Action item>
Transcribe the material from its first line onward, ending with the line that contains "Click the CP" and adding nothing beyond it.

Records for the task Start Marker

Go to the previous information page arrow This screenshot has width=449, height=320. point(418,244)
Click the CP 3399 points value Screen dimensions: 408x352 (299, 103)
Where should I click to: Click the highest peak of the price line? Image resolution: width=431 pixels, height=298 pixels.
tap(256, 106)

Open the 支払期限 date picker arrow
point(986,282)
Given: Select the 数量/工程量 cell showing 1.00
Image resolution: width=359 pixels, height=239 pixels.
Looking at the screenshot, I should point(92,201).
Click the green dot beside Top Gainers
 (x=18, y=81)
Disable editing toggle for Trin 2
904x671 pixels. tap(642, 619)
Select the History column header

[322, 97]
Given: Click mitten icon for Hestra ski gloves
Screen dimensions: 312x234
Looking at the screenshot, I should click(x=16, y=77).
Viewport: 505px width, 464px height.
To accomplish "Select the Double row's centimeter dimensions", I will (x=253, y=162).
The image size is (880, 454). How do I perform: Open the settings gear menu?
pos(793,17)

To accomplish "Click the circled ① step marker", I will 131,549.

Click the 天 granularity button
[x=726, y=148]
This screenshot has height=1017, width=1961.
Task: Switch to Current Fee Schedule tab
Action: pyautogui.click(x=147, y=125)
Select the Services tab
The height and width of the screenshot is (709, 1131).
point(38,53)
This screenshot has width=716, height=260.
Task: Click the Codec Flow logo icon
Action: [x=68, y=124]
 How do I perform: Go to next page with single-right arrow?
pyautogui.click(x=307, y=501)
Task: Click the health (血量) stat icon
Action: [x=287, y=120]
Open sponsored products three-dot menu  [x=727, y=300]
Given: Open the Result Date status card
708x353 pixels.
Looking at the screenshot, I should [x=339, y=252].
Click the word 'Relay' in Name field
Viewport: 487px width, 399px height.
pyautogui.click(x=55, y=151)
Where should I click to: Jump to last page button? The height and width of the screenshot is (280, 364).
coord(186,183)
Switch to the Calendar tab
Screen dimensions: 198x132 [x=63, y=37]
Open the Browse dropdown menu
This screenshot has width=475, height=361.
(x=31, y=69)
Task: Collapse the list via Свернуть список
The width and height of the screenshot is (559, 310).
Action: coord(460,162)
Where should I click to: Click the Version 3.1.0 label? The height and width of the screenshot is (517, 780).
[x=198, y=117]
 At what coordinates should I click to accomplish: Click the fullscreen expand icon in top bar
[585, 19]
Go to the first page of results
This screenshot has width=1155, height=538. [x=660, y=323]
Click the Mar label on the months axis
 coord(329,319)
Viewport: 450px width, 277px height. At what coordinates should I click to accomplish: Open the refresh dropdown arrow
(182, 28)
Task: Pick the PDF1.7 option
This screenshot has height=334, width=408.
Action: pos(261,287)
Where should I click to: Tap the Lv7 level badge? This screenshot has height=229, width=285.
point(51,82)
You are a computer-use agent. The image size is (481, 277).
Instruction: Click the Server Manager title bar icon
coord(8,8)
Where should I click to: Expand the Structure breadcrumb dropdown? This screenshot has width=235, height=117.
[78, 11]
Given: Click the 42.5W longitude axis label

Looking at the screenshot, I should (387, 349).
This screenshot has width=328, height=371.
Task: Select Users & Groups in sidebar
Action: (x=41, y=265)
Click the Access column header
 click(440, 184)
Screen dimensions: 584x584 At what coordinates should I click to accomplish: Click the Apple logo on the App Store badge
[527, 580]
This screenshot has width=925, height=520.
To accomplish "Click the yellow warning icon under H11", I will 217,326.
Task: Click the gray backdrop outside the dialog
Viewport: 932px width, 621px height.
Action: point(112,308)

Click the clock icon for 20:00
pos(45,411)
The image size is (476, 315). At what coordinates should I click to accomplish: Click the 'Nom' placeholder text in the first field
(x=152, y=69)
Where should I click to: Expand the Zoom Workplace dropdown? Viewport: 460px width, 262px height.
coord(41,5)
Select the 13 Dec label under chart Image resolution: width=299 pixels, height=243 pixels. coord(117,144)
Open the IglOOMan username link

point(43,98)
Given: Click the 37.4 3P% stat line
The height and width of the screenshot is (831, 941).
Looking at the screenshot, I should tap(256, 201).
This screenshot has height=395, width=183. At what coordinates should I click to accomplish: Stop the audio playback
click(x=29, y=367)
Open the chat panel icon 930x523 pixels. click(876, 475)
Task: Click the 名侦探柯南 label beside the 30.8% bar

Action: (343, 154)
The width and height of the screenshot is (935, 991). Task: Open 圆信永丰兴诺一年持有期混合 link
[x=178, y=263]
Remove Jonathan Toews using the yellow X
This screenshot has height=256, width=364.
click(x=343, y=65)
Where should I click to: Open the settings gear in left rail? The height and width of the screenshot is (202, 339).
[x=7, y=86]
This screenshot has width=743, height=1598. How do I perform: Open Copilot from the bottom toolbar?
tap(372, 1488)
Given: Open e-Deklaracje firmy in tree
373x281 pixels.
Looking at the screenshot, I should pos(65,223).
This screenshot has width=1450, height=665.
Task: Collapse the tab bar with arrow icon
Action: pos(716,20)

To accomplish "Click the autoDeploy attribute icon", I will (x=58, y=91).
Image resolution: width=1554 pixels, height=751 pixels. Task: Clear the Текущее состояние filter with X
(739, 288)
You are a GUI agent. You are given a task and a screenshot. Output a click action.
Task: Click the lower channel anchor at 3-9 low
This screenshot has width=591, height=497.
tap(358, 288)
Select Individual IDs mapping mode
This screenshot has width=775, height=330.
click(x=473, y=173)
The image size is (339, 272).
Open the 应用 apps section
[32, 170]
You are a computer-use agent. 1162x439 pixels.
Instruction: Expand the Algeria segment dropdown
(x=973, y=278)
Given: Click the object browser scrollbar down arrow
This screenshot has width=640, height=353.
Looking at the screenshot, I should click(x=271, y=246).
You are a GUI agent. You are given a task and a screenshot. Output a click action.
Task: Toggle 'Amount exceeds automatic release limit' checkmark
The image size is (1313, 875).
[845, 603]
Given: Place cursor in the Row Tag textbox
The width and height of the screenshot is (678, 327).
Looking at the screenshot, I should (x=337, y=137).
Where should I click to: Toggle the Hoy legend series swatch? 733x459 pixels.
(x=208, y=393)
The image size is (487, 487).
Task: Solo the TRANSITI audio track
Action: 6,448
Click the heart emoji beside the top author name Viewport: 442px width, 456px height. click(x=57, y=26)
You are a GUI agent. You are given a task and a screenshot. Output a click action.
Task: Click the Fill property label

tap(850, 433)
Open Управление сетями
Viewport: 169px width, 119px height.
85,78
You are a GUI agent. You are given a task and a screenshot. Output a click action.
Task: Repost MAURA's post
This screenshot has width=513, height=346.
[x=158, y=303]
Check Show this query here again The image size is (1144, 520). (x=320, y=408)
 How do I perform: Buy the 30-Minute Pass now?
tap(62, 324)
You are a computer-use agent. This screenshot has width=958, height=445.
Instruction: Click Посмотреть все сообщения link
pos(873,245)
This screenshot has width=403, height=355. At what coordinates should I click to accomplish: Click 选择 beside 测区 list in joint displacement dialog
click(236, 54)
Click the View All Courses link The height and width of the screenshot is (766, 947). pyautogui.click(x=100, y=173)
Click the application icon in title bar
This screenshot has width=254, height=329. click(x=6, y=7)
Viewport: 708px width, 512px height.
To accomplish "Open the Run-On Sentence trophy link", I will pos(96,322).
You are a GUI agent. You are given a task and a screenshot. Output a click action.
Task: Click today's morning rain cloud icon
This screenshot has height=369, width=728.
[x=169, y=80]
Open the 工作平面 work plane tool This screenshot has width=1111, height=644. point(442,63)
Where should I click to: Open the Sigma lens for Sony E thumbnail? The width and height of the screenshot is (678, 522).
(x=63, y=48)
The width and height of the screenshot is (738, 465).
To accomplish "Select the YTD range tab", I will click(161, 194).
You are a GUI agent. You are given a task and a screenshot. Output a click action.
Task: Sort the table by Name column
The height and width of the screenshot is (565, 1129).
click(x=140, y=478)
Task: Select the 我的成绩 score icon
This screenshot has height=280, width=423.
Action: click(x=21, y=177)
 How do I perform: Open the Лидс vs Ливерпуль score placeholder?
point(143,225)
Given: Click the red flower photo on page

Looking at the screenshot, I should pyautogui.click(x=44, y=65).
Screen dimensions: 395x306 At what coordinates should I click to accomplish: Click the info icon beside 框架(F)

Records for the task End Marker

Exercise response>
Go to the previous information page arrow This screenshot has width=449, height=320. point(418,244)
Click the CP 3399 points value Screen dimensions: 408x352 (299, 103)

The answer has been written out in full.